Tempe segar yang telah ditolak menunjukkan beberapa kerusakan atribut sensori, di antaranya adalah tekstur yang melunak, bau busuk, munculnya lendir dan warna yang menghitam. Menurut Sarwono (2002) bau busuk tersebut disebabkan oleh aktivitas enzim proteolitik dalam menguraikan protein menjadi peptida atau asam amino secara anaerobik yang menghasilkan H2S, amonia, metil sulfida, amin, dan senyawa -senyawa lain yang berbau busuk. Munculnya lendir dan warna yang menghitam diduga terjadi akibat adanya aktivitas mikroba, baik oleh kapang tempe maupun kontaminan.
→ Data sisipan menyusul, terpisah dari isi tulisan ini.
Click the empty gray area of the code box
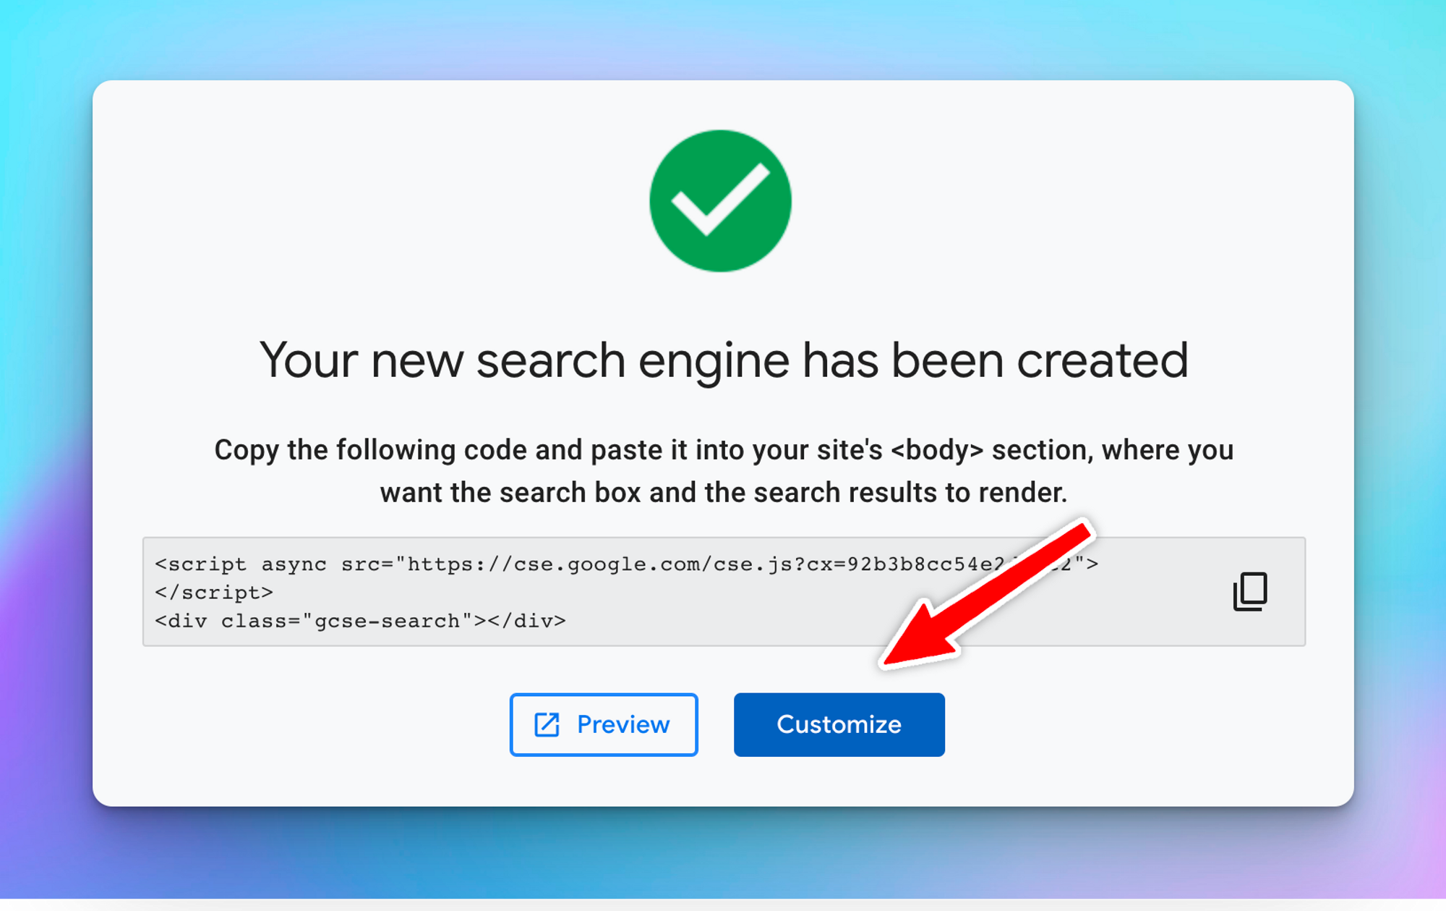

Parameter objektif yang diamati selama masa simpan ialah perubahan pH dan tekstur. Koswara (1995) menyatakan, selama penyimpanan terjadi aktivitas enzim proteolitik yang dihasilkan oleh mikroba starter dan kontaminan akan mendegradasi protein menjadi senyawa amonia. Produksi amonia ini akan berkorelasi positif dengan pembentukan senyawa basa, akibatnya pH meningkat. Perubahan pH tempe selama penyimpanan secara lengkap dapat dilihat pada Lampiran 10-12. Selama penyimpanan tekstur tempe cenderung melunak, nilai tekstur digambarkan oleh kedalaman penetrasi. Perubahan tekstur ini dapat dilihat pada Lampiran 13-15. Semakin dalam nilai penetrasinya maka semakin lunak tempe tersebut. Tekstur tempe yang lunak diperoleh dari perombakan matriks interseluler dalam jaringan biji kedelai oleh kapang R.oligosporus (Ferreira et al. 2011).

4 SIMPULAN DAN SARAN

4.1 Simpulan

Formula bumbu yang terpilih dalam memproduksi tempe segar berbumbu adalah formula A, yaitu kombinasi garam, bawang putih bubuk, dan ketumbar bubuk serta formula B, yaitu kombinasi garam, bawang putih bubuk, dan cabai bubuk dengan konsentrasi masing-masing formula sebanyak 3%. Metode pembuatan tempe segar berbumbu yang terpilih adalah metode 2, yaitu bumbu yang dicampurkan ketika kedelai telah melewati pemasakan kedua saat kedelai masih hangat dan basah. Tempe segar berbumbu dapat diperpanjang masa simpannya jika dilakukan kombinasi perlakuan blansir dan kemas vakum. Setelah melalui perlakuan ini tempe segar berbumbu dapat disimpan hingga 3 hari pada suhu ruang, 8 hari pada suhu refrigerator, dan 28-29 hari pada suhu freezer.

20

4.2 Saran

Formula dan metode pembuatan tempe segar berbumbu yang dihasilkan diharapkan dapat diterapkan di tingkat pengrajin untuk meningkatkan nilai jual tempe. Namun diperlukan adanya penelitian lanjutan untuk menyempurnakan ataupun menemukan formula lain yang lebih dapat diterima konsumen. Penggunaan plastik untuk mengemas vakum perlu diperhatikan kesesuaiannya dan perlu adanya pengujian kevakuman kemasan selama penyimpanan. Selain itu, perlu dilakukan penelitian lanjutan guna lebih memperpanjang masa simpan tempe segar berbumbu, serta metode pengujian masa simpan yang lebih tepat, cepat, dan objektif.